Pikant waren die Positionsbezüge im Zürcher Parlament trotzdem. Denn diese divergieren teilweise von jenen derselben Parteien im Bundesparlament, wo tatsächlich Entscheidungen getroffen werden. So sprachen sich im Zürcher Rathaus SP, FDP, GLP, CVP, EVP, BDP und EDU für den Staatsvertrag aus, wenn auch meist zähneknirschend.

«Weder Gold noch Müll»

Burlet befürchtet einseitige Verschärfungen durch Deutschland und sagte: «Wir sind am kürzeren Hebel.» Jörg Kündig sagte, die FDP sei «nicht glücklich» mit dem Vertrag, aber er widerspiegle einen «Gleichstand der Unzufriedenheit» und ermögliche immerhin eine Rechts- und Investitionssicherheit in der Flughafenregion. Jörg Mäder (GLP) sprach von «weder Gold noch Müll» und Gerhard Fischer (EVP) meinte, der Vertrag sei «nicht das Gelbe vom Ei». Ein Ja aber setze Deutschland unter Druck. Pinto taxierte das Vertragsresultat «seiner» Bundesrätin Doris Leuthard als schlechten Kompromiss, der kaum den Schweizer Wünschen entspreche. Aber er enthalte immerhin keine numerischen Anflugbeschränkungen.

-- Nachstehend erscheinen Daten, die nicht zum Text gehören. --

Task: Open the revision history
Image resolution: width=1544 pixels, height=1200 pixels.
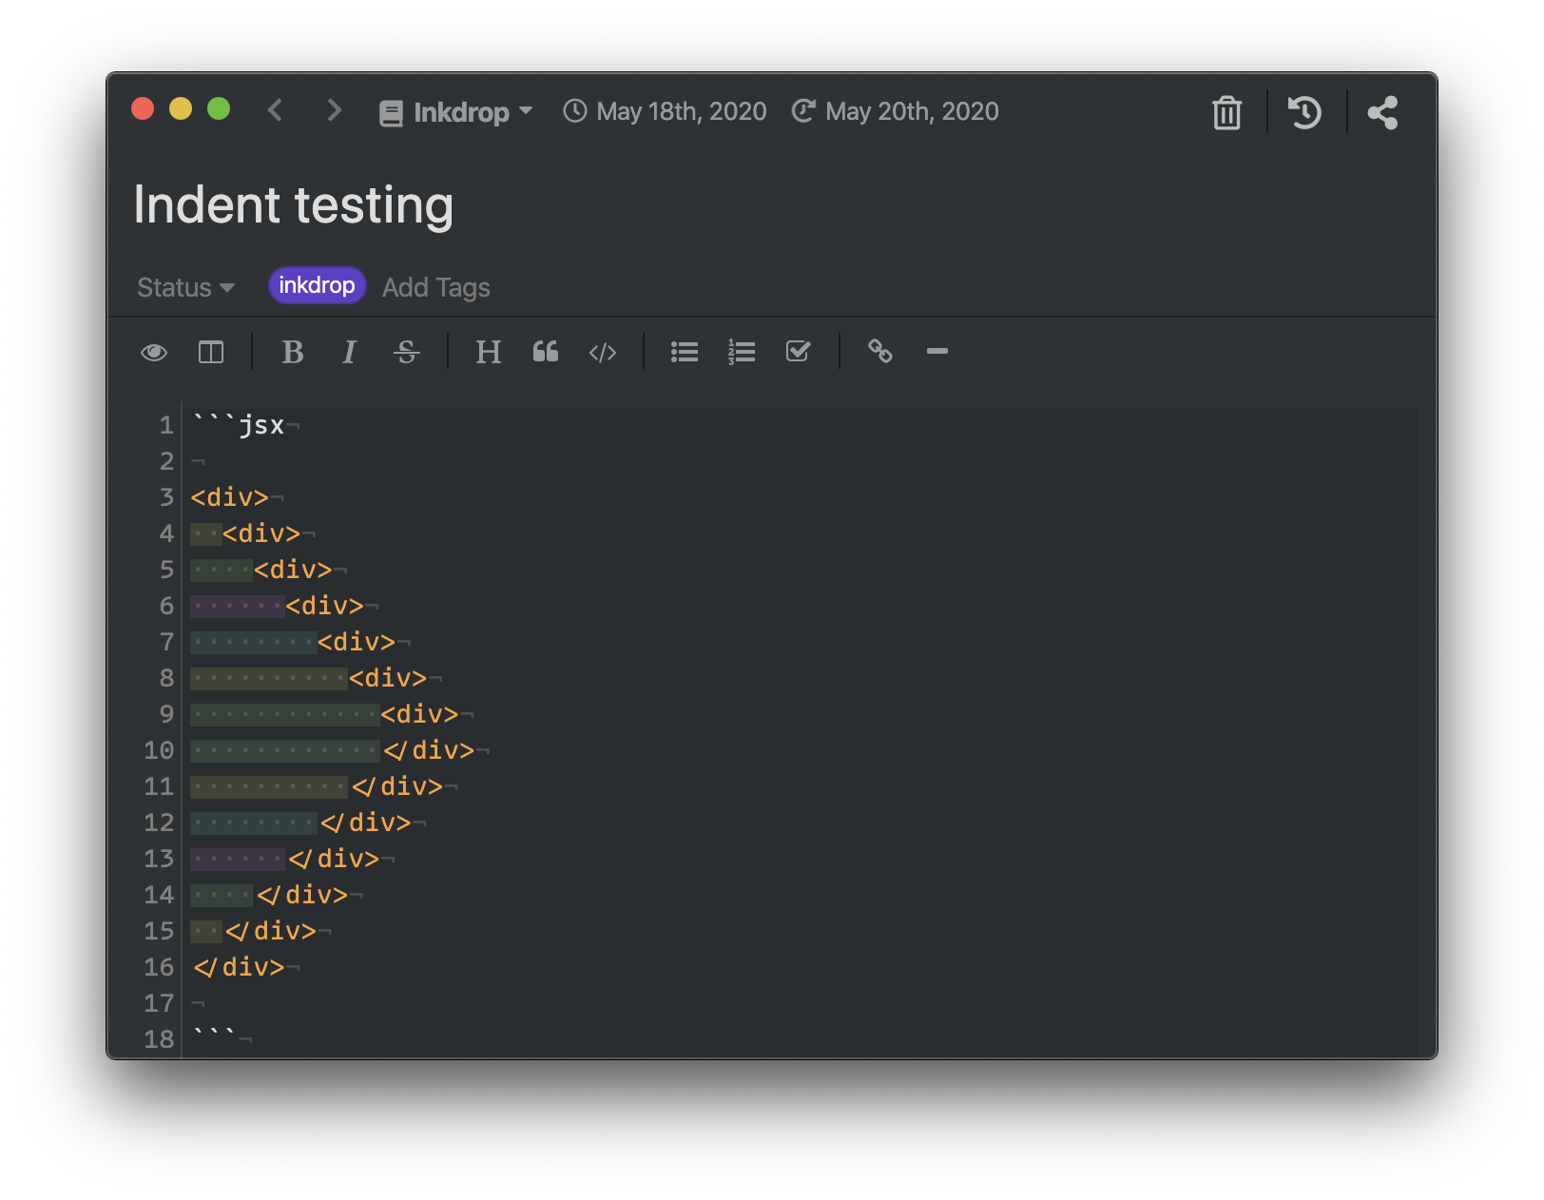Action: click(x=1305, y=112)
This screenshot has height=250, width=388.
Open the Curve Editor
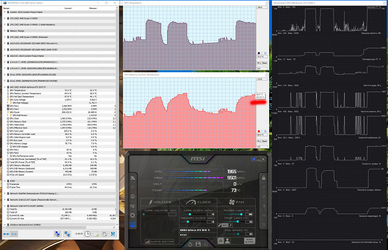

SVP und Grüne lehnten den Vertrag ab. Die SVP, weil sie in ihm einen Bückling gegenüber Deutschland sieht. Barbara Steinemann sprach von einem Wirtschaftskrieg gegen die Schweiz. Der Status quo sei besser als der Vertrag. Die Grünen wiederum haben andere Beweggründe. Sie befürchten eine Kapazitätserhöhung in Kloten, wie Robert Brunner erklärte. Als Vertreter des Bezirks Dielsdorf müsse er zudem feststellen, dass er dem Norden des Flughafens aufgrund der vermehrten Nordabflüge am Abend viele Nachteile bringt.

Wie verhalten sich SVP und SP in Bern?

In Bern aber sieht die Situation anders aus. Auch in der Hauptstadt wird der Staatsvertrag, der von Verkehrsministerin Leuthard und ihrem deutschen Amtskollegen Peter Ramsauer am 2. Juli 2012 paraphiert wurde, derzeit heiss diskutiert. Deutschland hat die parlamentarische Ratifizierung bekanntlich sistiert, weil in Berlin eine Ablehnung drohte. Der Schweizer Ständerat hat ihn am 7. März hingegen demonstrativ klar gutgeheissen: mit 40:2 Stimmen, wobei auch die SVP-Vertreter zustimmten.

Im Nationalrat sind die Fronten weniger klar. Zumindest eine Sistierung des Ratifikationsprozesses könnte mehrheitsfähig sein. Ein wichtiger Vorentscheid dürfte am 25. März fallen. Dann nämlich wird die Verkehrskommission des Nationalrats voraussichtlich einen Sistierungsantrag der SP-Fraktion beraten. Die Grünen ziehen mit, und auch die SVP scheint nicht abgeneigt. Was niemand im Zürcher Kantonsrat erwähnte, war das innerparteiliche Signal des einstimmigen Entscheids der Zürcher SVP-Kantonsratsfraktion. Denn im Nationalrat ist der Zürcher Max Binder, der auch in der Verkehrskommission sitzt, ein Befürworter des Staatsvertrags.